Today’s question: can you recommend an ebook that is well designed or laid out? What is a well-designed e-book anyway? Where can one find a well-designed e-book?

For normal books, you can browse at a bookstore or at a library. But where can you browse e-books to appreciate good functional design? (My city library lets patrons view some e-books through Net Library, but the result is not pretty). Mainstream publishing has its own notions of what constitutes good design: good cover, typography, organization and graphics. And some of these same principles carry over to e-books (not to mention websites). But how can one view examples of well-designed e-books without buying the book outright?

The web offers examples that are more design than book. Many take advantage of the peculiarities of the web browser (i.e., css tricks) which may not be relevant to a discussion of e-books. Here’s some which come to mind:

Notice anything? Most titles listed here are designed from scratch or go beyond the strictures of today’s ebook software. Does that mean that one cannot be similarly creative on Mobipocket, MS Reader or PDFs?

See also: Interview with Carl W. Scarbrough, book designer for Godine.

(Time stamp changed to move this item closer to the top of the blog. – DR)

10 COMMENTS

  1. Sorry, Robert, but I think this is a prime example of asking the wrong question. I don’t know of any consumers who want their eBooks to be ‘designed’, any more than they want their kettles or toasters to be ‘designed’; they just want something they can use. This entails taking as much as possible of what we already know from printed books, and adding in the advantages of electronic formats. But the biggest advantage of electronic formatting is that the user can change it to suit themselves.

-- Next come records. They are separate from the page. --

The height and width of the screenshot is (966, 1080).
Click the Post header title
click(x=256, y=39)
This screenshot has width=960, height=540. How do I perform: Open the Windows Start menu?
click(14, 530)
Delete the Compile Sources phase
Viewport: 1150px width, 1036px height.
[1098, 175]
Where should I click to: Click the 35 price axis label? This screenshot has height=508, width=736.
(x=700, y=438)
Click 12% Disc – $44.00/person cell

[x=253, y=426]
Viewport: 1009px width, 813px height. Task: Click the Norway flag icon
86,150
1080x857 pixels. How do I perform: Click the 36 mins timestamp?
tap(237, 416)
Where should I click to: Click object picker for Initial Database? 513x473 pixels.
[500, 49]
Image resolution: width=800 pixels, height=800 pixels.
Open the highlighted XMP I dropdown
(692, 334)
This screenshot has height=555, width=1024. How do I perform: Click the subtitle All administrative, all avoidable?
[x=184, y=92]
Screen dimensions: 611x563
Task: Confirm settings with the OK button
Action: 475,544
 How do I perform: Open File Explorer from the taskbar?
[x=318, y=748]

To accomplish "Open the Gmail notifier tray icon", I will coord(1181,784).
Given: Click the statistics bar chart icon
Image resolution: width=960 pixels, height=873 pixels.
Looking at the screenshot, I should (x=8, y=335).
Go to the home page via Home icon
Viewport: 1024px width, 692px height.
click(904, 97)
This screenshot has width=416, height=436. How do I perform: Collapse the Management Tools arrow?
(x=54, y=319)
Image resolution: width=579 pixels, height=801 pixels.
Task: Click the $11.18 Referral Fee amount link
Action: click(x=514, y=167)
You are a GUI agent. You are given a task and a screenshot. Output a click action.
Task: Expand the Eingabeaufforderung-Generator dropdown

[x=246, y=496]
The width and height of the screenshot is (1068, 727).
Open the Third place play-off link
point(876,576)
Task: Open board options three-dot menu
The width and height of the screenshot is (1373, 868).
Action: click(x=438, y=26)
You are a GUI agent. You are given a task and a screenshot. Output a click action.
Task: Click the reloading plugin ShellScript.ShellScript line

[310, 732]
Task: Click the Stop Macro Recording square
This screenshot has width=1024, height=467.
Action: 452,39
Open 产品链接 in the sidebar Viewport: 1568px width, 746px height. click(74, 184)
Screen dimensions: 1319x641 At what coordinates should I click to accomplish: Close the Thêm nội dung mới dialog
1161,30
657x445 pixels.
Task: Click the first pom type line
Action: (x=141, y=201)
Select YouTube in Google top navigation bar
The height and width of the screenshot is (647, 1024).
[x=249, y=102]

    What’s the ‘best’ design for a word processing program? Look over the shoulders of five hundred savvy MS-Word users and you will see five hundred different screen set-ups. Some will be very similar, others radically different. But the users will bitch like crazy if you try to force them all to use the same ‘better’ design. The whole idea of ‘good design’ is a hangover from the days of mass production, when you couldn’t produce a different product for every consumer. Now we can.

    The ‘best’ design will be no design at all; rather it will be something like the current HTML/browser arrangement, where the author, the publisher and the reader all collaborate to produce the kind of eBook they want to distribute or possess; and – most importantly – the reader gets the final say.

    So since we already have HTML and browsers, do we need eBook designers at all? Time will tell…

    Jon.

  2. eBook designers are necessary — there’s no doubt in my mind about it. But I don’t think they are very much different from ordinary book designers: they just have to take a different medium than paper into account, a medium that is more flexible in some respects, and hopelessly inflexible in others.

    Book design is rather different from many other types of design: it’s not a question of deciding where the chrome is put, how the bell should be decorated or if the whistle should be tuned in B sharp or C flat. Instead it’s a question of presenting a text as well as possible (or practicable) under given circumstances. Good book design tends to be invisible, yet very much present: a well-designed book ‘feels’ good to read, even if the general reader cannot say excactly how that effect has been produced. In this respect, book design, just like typography, is very much an ‘black art’.

    Of course, there is book design of a different cast — see the book ‘New book design’ by Fawcett-Tang: too many of the designs here tends toward the exceptional to suit my taste — waved paper, holes through the book, odd materials — this is not what I have in mind, and hopefully not what Robert Nagle thinks of. What I’m after is better represented by Richard Hendel’s book ‘On Book Design’, or perhaps ‘Notes on Book Design’ by Derek Birdsall, particularly the section where he describes his design of the book of Common Worship. If books were furniture, my style of ‘book’ would be Shaker books.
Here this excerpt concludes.